Currently, when I do a calculation over all columns of a table, I perform the following type of query:
USE database;
DECLARE @t nvarchar(max)
SET @t = N'SELECT '
SELECT @t = @t + 'count(DISTINCT CAST(' + c.name + ' as varchar(max))) "' + c.name + '",'
FROM sys.columns c
WHERE c.object_id = object_id('table');
SET @t = SUBSTRING(@t, 1, LEN(@t) - 1) + ' FROM table;'
EXEC sp_executesql @t
However, its not entirely clear to me how I would do that here.
(Sidenote:columns that are of type text, ntext, and image, since those would cause errors while counting distinct values, but i'm less concerned about solving that)
But the problem of getting top three most frequent values per column has got me absolutely stumped.
Ideally, I'd like to end up with something like this:
Col1 Col2 Col3 Col4 Col5
---------------------------------------------------------------------
1,2,3 red,blue,green 29,17,0 c,d,j nevada,california,utah
Upvotes: 3
Views: 812
Reputation: 2565
I hacked this together, but it seems to work:
I cant help but think I should be using RANK().
USE <DB>;
DECLARE @query nvarchar(max)
DECLARE @column nvarchar(max)
DECLARE @table nvarchar(max)
DECLARE @i INT = 1
DECLARE @maxi INT = 10
DECLARE @target NVARCHAR(MAX) = <table>
declare @stage TABLE (i int IDENTITY(1,1), col nvarchar(max), tbl nvarchar(max))

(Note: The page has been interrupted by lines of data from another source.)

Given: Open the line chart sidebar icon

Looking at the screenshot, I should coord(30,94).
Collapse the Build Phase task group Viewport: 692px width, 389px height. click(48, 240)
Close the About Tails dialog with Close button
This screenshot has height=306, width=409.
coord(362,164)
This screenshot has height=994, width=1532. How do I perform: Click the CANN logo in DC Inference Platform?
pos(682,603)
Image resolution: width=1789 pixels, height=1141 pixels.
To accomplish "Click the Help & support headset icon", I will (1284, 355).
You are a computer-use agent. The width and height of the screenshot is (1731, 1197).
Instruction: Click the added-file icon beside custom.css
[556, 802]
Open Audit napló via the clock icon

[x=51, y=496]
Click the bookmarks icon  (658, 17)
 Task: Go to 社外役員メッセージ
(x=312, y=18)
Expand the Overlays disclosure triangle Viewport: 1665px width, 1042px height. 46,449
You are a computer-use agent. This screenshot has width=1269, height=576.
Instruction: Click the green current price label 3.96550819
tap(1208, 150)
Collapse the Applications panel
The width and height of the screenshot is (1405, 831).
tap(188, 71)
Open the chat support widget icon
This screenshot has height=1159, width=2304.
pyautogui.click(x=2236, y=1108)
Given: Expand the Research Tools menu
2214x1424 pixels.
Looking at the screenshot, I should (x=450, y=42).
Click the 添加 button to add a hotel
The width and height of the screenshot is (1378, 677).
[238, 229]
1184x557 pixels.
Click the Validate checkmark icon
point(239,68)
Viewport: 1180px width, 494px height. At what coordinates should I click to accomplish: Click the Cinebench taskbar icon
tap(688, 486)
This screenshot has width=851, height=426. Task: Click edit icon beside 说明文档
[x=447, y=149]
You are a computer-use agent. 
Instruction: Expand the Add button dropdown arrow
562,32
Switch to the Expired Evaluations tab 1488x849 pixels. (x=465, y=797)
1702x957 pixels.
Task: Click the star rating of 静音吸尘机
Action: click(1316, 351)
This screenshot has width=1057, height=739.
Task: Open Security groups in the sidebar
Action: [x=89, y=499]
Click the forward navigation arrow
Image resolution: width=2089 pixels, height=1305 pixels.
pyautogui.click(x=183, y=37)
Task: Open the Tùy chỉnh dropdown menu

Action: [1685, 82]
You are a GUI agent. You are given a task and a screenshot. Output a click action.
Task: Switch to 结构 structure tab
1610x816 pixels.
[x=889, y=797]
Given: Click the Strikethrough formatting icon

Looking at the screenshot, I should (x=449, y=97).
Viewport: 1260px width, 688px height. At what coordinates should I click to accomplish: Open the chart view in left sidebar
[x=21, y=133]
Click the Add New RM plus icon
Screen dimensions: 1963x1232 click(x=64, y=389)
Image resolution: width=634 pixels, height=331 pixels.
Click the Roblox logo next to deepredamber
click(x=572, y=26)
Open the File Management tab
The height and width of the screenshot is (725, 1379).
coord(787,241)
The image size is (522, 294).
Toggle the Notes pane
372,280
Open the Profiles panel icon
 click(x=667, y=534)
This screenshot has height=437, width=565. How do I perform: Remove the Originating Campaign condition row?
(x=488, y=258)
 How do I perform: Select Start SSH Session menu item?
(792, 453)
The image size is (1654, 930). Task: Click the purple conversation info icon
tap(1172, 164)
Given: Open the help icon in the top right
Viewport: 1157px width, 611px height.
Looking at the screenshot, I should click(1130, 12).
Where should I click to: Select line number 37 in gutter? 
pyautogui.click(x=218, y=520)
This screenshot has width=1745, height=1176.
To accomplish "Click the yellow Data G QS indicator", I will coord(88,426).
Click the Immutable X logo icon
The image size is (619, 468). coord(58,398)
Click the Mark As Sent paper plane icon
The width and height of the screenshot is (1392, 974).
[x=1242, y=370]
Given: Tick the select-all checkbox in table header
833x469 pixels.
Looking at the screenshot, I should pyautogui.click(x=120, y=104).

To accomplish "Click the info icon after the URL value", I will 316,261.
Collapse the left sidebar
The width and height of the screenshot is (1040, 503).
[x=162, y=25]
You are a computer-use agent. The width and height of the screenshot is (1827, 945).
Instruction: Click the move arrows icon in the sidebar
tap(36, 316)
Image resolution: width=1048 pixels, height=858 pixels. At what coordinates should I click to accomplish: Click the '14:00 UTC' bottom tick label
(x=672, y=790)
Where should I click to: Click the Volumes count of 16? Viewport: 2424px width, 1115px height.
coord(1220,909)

declare @results table (ColumnName nvarchar(max), ColumnValue nvarchar(max), ColumnCount int, TableName NVARCHAR(MAX))
insert into @stage
select c.name, o.name
from sys.columns c
join sys.objects o on o.object_id=c.object_id and o.type = 'u'
and c.system_type_id IN (select system_type_id from sys.types where [name] not in ('text','ntext','image'))
and o.name like @target
SET @maxi = (select max(i) from @stage)
while @i <= @maxi
BEGIN
set @column = (select col from @stage where i = @i)
set @table = (select tbl from @stage where i = @i)
SET @query = N'SELECT ' +''''+@column+''''+' , '+ @column
SELECT @query = @query + ', COUNT( ' + @column + ' ) as count' + @column + ' , ''' + @table + ''' as tablename'
select @query = @query + ' from ' + @table + ' group by ' + @column
--Select @query
insert into @results
EXEC sp_executesql @query
SET @i = @i + 1
END
select * from @results
; with cte as (
select *, ROW_NUMBER() over (partition by Columnname order by ColumnCount desc) as rn from @results
)
select * from cte where rn <=3
Upvotes: 1
Reputation: 48058
Start with this SQL Statement builder, and modify it to suit your liking:
EDIT Added Order by Desc
With ColumnSet As
(
Select TABLE_SCHEMA, TABLE_NAME, COLUMN_NAME
From INFORMATION_SCHEMA.COLUMNS
Where 1=1
And TABLE_NAME IN ('Table1')
And COLUMN_NAME IN ('Column1', 'Column2')
)
Select 'Select Top 3 ' + COLUMN_NAME + ', Count (*) NumInstances From ' + TABLE_SCHEMA + '.'+ TABLE_NAME + ' Group By ' + COLUMN_NAME + ' Order by Count (*) Desc'
From ColumnSet
Upvotes: 0